Now it would have been better for him, perhaps, to have been content with a lesser triumph, and to run his own schooner, the Glimpse, further south, toward Hornsea, or even Aldbrough. Nothing, however, would satisfy him but to land his fine cargo at Carroway's own door--a piece of downright insolence, for which he paid out most bitterly. A man of his courage and lofty fame should have been above such vindictive feelings. But, as it was, he cherished and, alas! indulged a certain small grudge against the bold lieutenant, scarcely so much for endeavoring to shoot him, as for entrapping him at Byrsa Cottage, during the very sweetest moment of his life. "You broke in disgracefully," said the smuggler to himself, "upon my privacy when it should have been most sacred. The least thing I can do is to return your visit, and pay my respects to Mrs. Carroway and your interesting family."
Little expecting such a courtesy as this, the vigilant officer was hurrying about, here, there, and almost everywhere (except in the right direction), at one time by pinnace, at another upon horseback, or on his unwearied though unequal feet. He carried his sword in one hand, and his spy-glass in the other, and at every fog he swore so hard that he seemed to turn it yellow. With his heart worn almost into holes, as an overmangled quilt is, by burdensome roll of perpetual lies, he condemned, with a round mouth, smugglers, cutters, the coast-guard and the coast itself, the weather, and, with a deeper depth of condemnation, the farmers, landladies, and fishermen. For all of these verily seemed to be in league to play him the game which school-boys play with a gentle-faced new-comer--the game of "send the fool further."

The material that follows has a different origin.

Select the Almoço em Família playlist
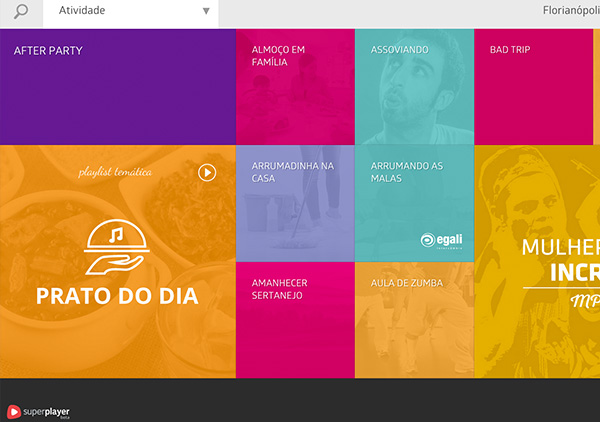600x422 pixels. [x=295, y=87]
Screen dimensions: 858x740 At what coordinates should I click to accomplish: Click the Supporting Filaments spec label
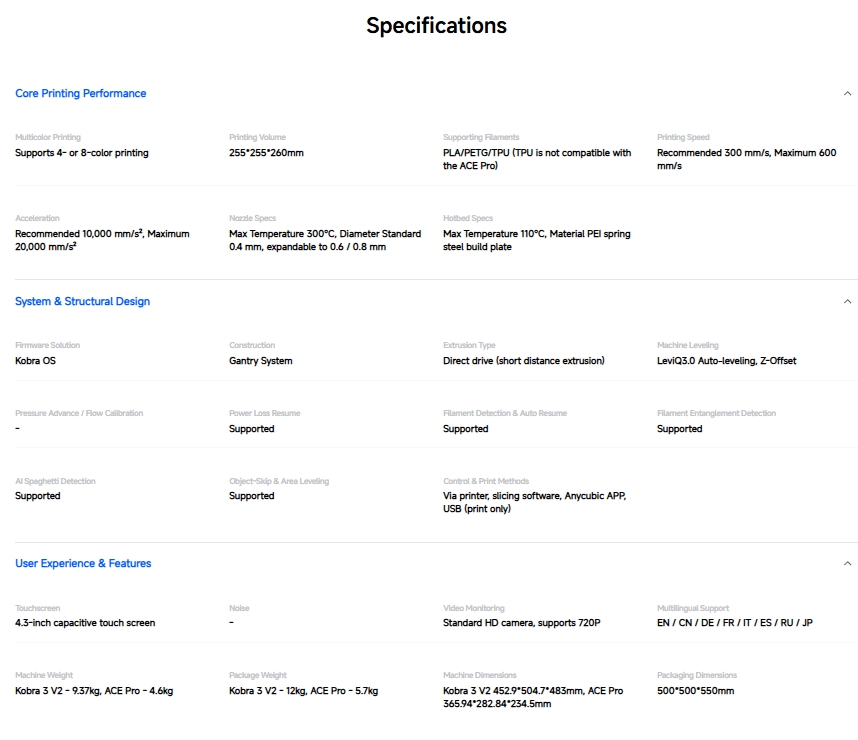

John Gristhorp, of the "Ship Inn," at Filey, had turned out his visitors, barred his door, and was counting his money by the fireside, with his wife grumbling at him for such late hours as half past ten of the clock in the bar, that night when the poor bilander ended her long career as aforesaid. Then a thundering knock at the door just fastened made him upset a little pyramid of pence, and catch up the iron candlestick.
"None of your roistering here!" cried the lady. "John, you know better than to let them in, I hope."
"Copper coomth by daa, goold coomth t'naight-time," the sturdy publican answered, though resolved to learn who it was before unbarring.
"In the name of the King, undo this door," a deep stern voice resounded, "or by royal command we make splinters of it."
"It is that horrible Carroway again," whispered Mrs. Gristhorp. "Much gold comes of him, I doubt. Let him in if you dare, John."
"'Keep ma oot, if ye de-arr,' saith he. Ah'll awand here's the tail o' it."
While Gristhorp, in wholesome fealty to his wife, was doubting, the door flew open, and in marched Carroway and all his men, or at least all save one of his present following. He had ordered his pinnace to meet him here, himself having ridden from Scarborough, and the pinnace had brought the jolly-boat in tow, according to his directions.